Prickly pears don’t need to be pruned, but they can be trimmed back. To keep the pads’ size and shape, take out individual ones as necessary. Holding the pad in place with tongs, cut it off at the junction or line where it attaches to the following pad. Pads can be calloused off and shared with pals or planted somewhere else. Find out more about propagation below.

Amendments & Fertilizer:

Young plants should be fertilized with a balanced 10-10-10 fertilizer. A water-soluble fertilizer with a ratio of 5-10-10 or even 0-10-10 can encourage more flowers and fruit in established plants. Use a nitrogen-rich fertilizer if you’re growing for the pads.


Prickly pears can withstand severe droughts. For the first month, don’t water newly propagated pads. After that, water during the first year every two to four weeks—twice a month in the summer and once a month throughout the other seasons. Rainfall will usually be sufficient to keep established plants alive. When there is a drought, you can supplement with the twice-monthly/once-monthly seasonal schedule.
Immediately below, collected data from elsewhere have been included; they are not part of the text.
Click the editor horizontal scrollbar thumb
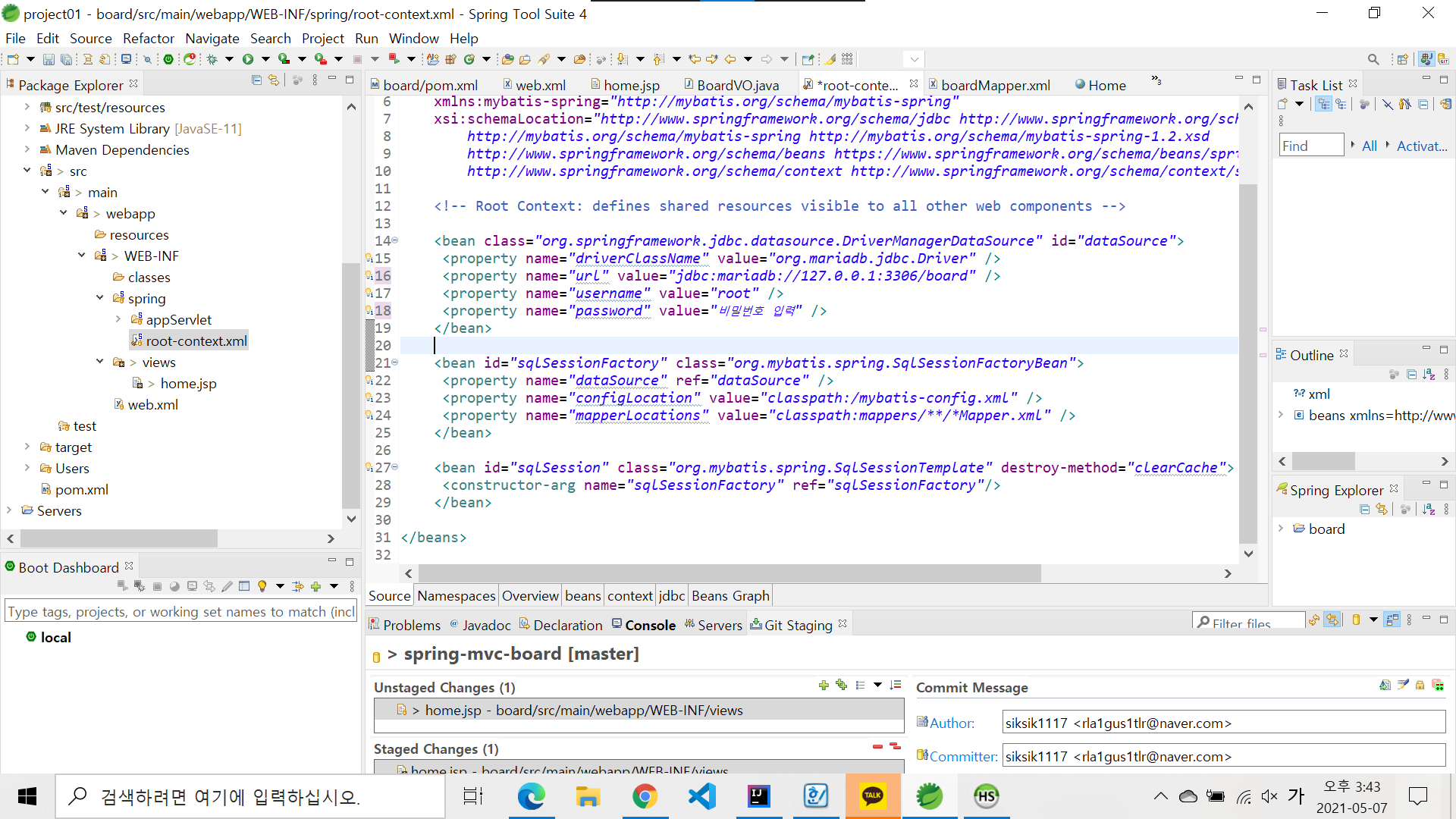The image size is (1456, 819). pos(728,574)
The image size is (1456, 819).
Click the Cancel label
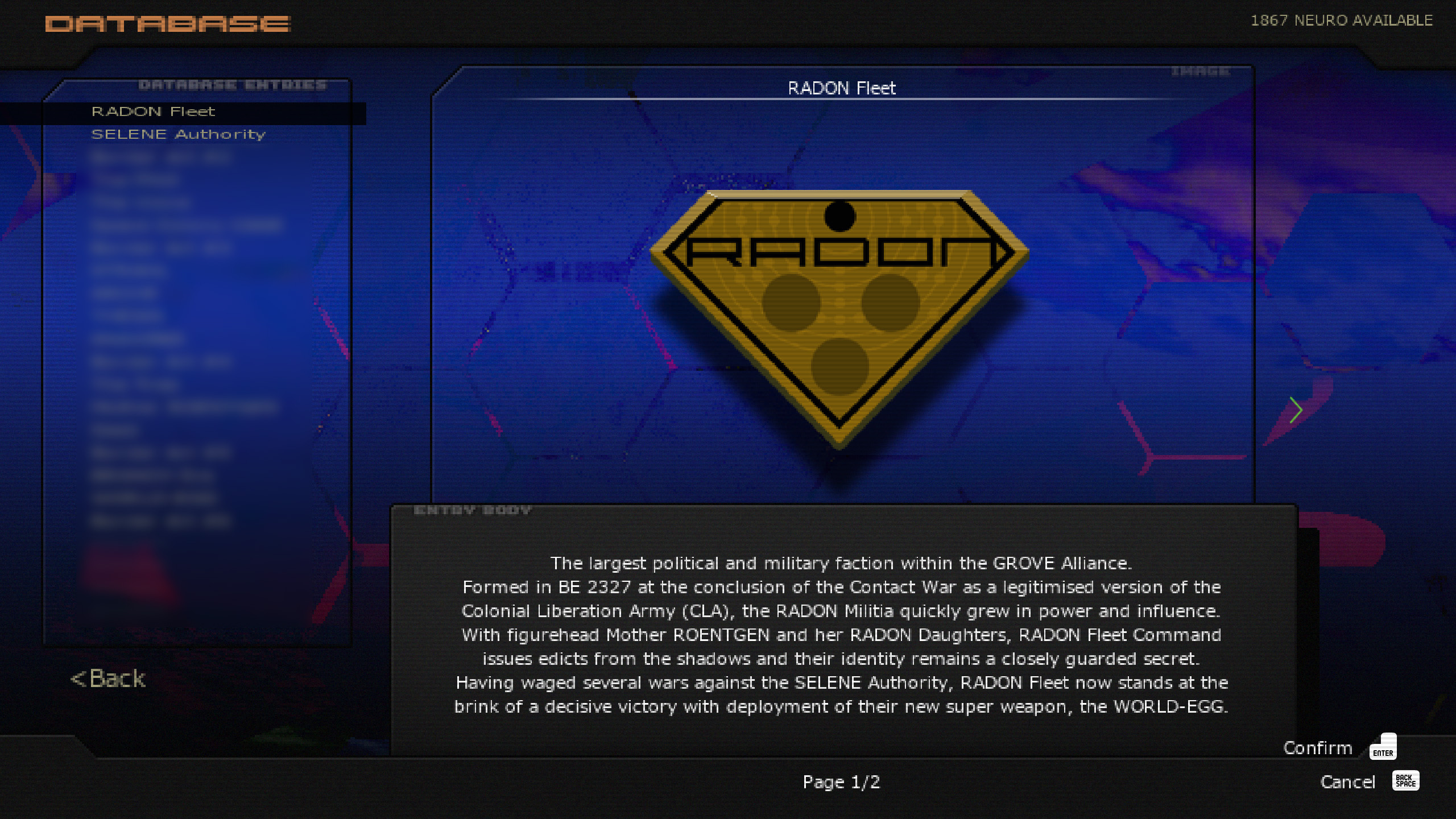coord(1347,782)
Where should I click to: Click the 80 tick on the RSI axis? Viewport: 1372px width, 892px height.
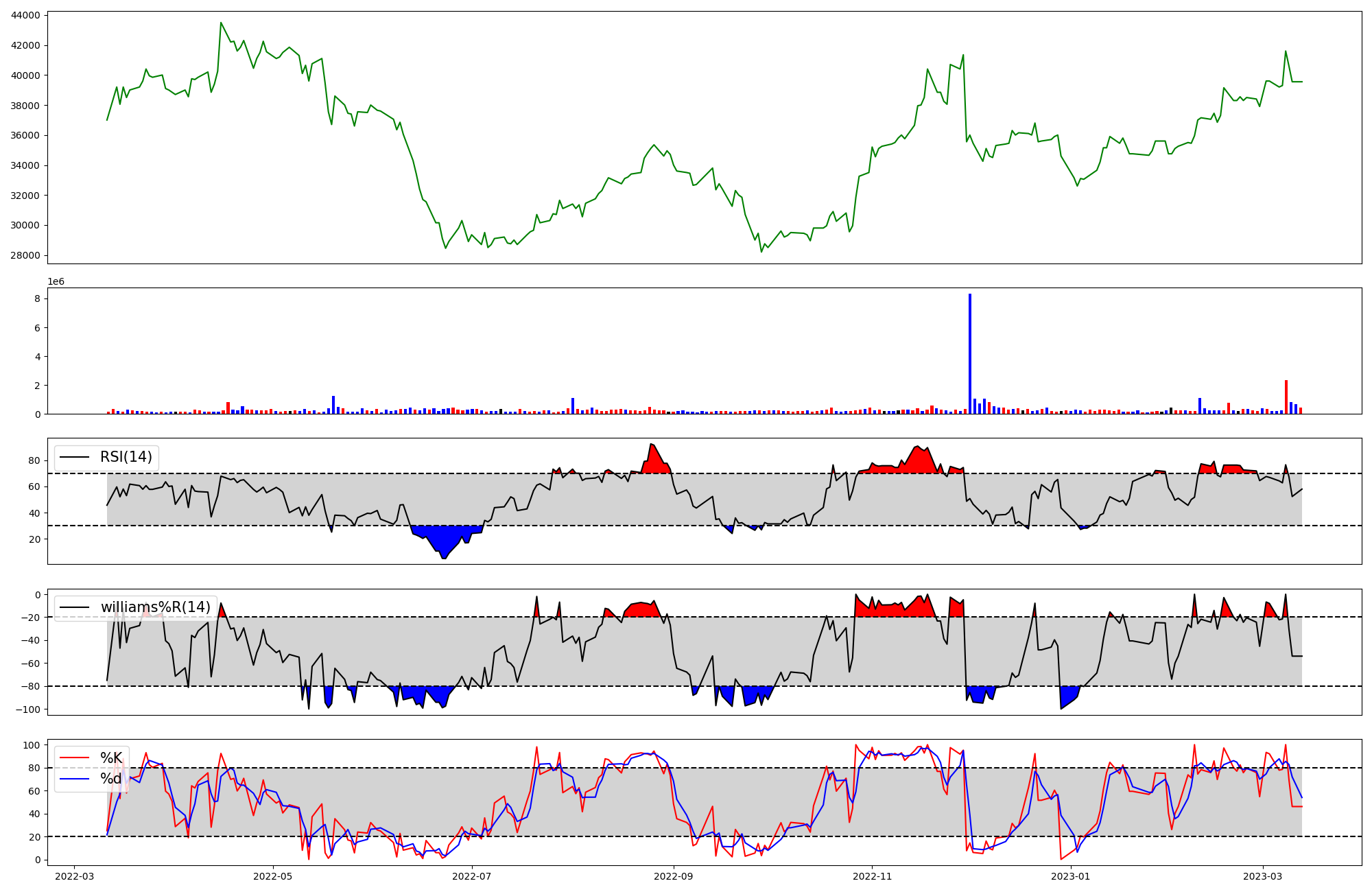tap(34, 460)
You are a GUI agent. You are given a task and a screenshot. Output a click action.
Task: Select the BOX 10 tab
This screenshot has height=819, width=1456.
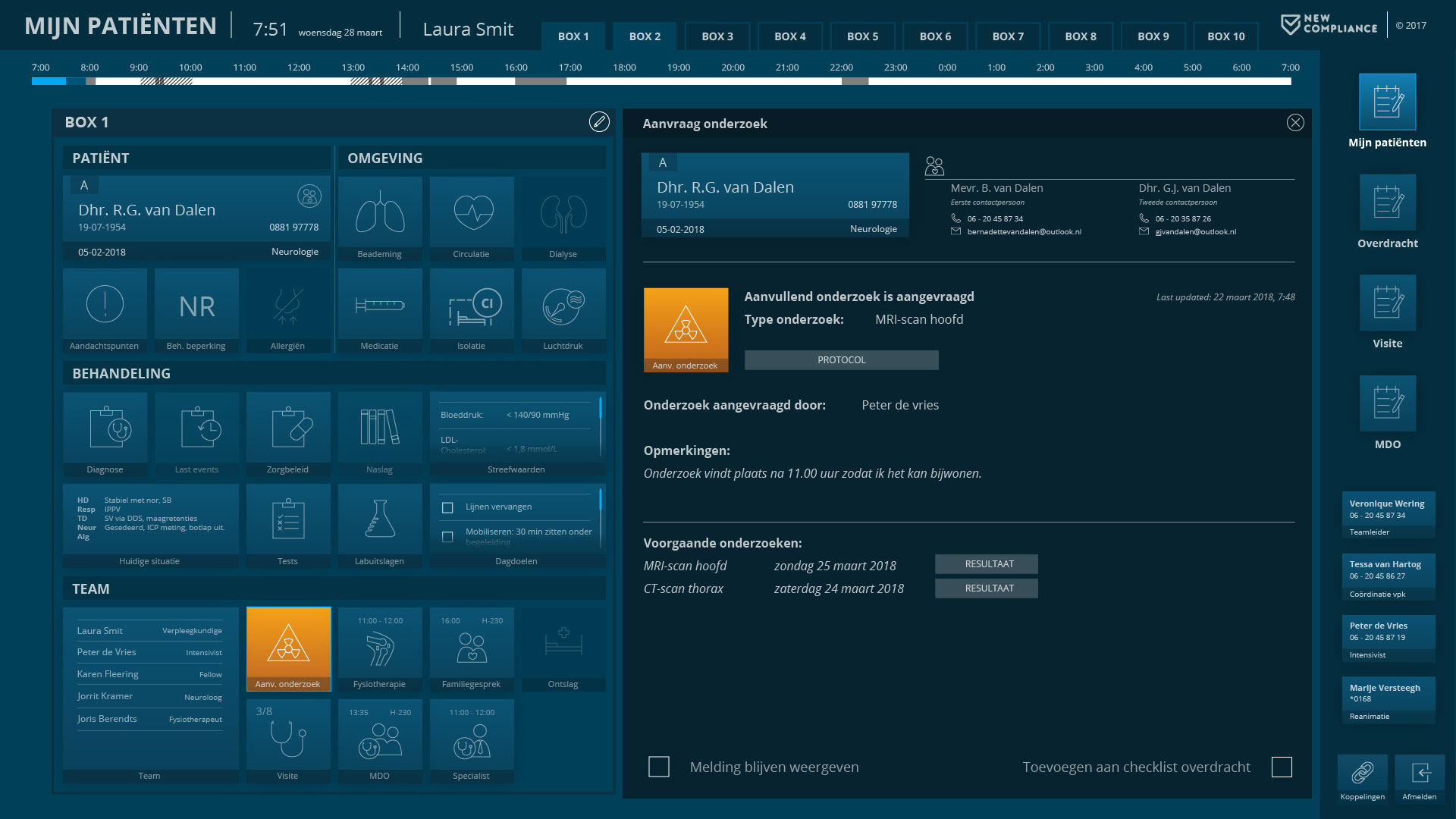click(1225, 36)
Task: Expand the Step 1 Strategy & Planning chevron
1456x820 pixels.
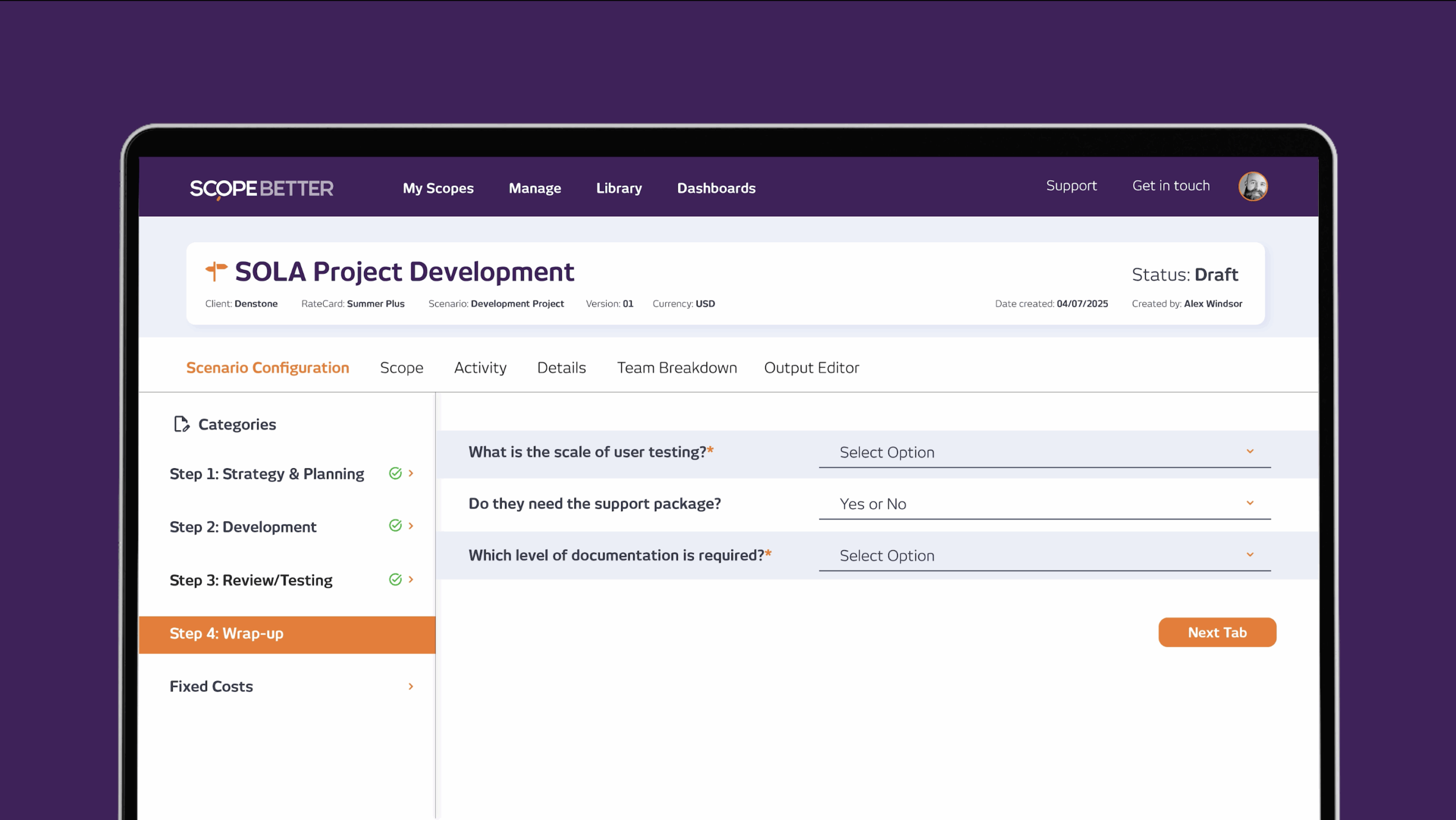Action: [x=411, y=473]
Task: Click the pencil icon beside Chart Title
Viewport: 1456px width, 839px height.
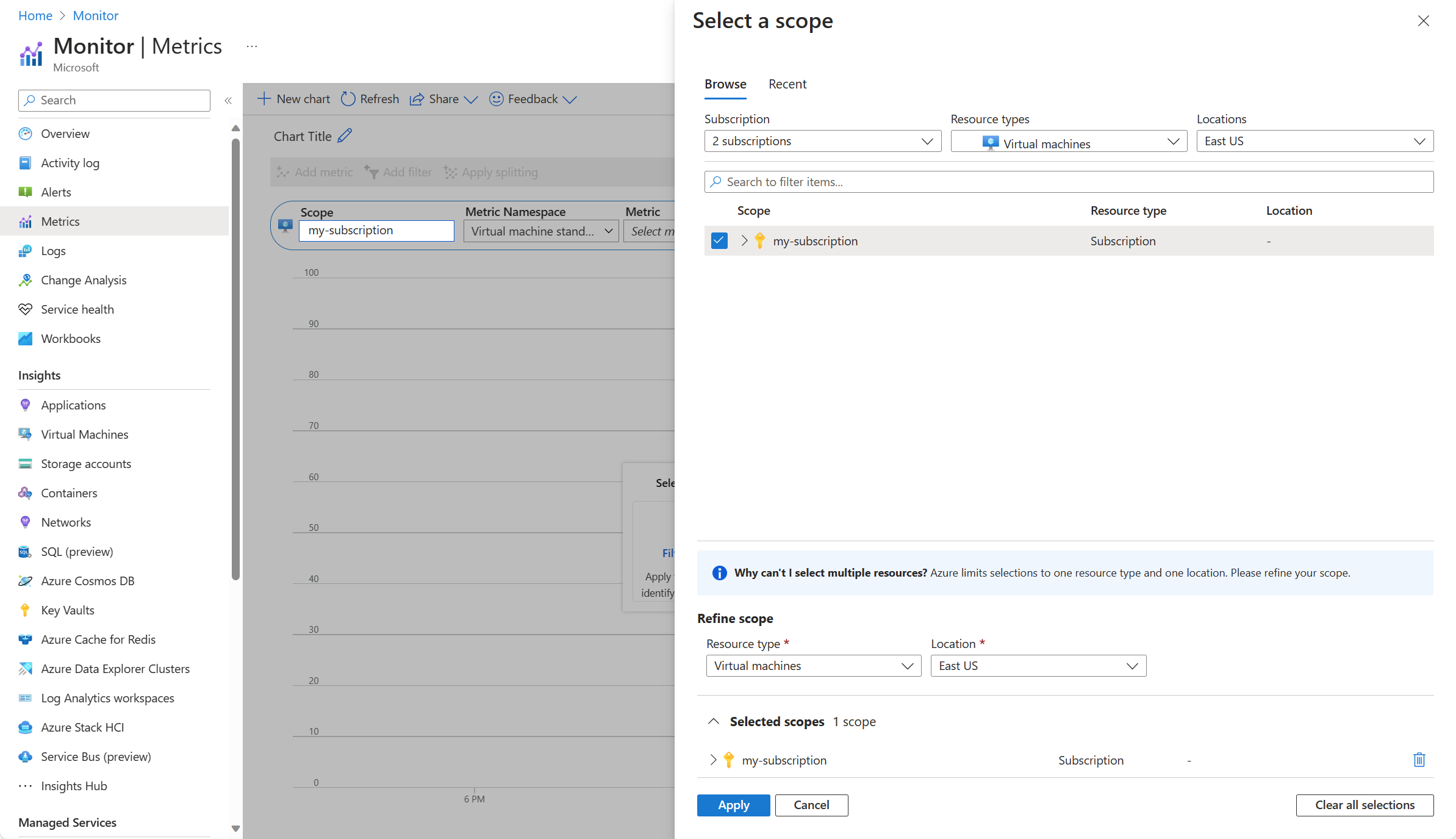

off a pad pruning, a new prickly pear plant has grown. Selma Jacquet/Alamy Stock Photo provided the image.


Since seeds grow slowly at first, it can take your plant three to four years to begin blooming and bearing fruit. The seeds should be maintained moist until they begin to sprout since they require shade.

Pad propagation is considerably easier and produces results more quickly. This is how:

  • By according to the above pruning rules, you can take off pads that are at least six months old.
  • The cut end of the pads should create a callus if they are left to dry out in a spot with some light shade. This can take two to four weeks in warm, dry weather, but it may take longer under cool or humid conditions. It prevents the new plant from decomposing at the base.
  • Plant pads at a depth of 1 inch in a mixture of half soil and half sand once they have fully calloused over. Your plant could rot if it were buried any deeper.
  • For the first month, don’t water it because the pad already has enough moisture to survive.
  • Until roots develop during the course of the following month, support it with rocks or another type of structure. Your plant should be able to stand on its own after a month, but if it’s still a little unsteady, keep providing support.
  • You can water it at this time and follow the previous watering instructions, just make sure to let it totally dry between waterings.

Flowers and fruit normally start to appear on young plants by the second or third growing pad.

How should the ground be prepared for cacti?

Whether buying it or making it yourself, plant cacti in specially formulated potting soil. Cactus care requires good drainage, and standard potting soil has a tendency to retain too much moisture for these low-water plants. Cactus soil mixes come in a wide variety of brands—some are even marked as organic—and you can make your own quite easily.

Horticultural sand, cactus compost (you can use standard potting soil for this, but remove any large pieces of wood or twigs), and grit in the form of pumice, perlite, or porous gravel are a suitable combination for cactus soil. Before planting, properly combine the materials.

If you’re growing cacti in a terrarium, you should first add a layer of gravel to the bottom of the container before covering it with potting soil.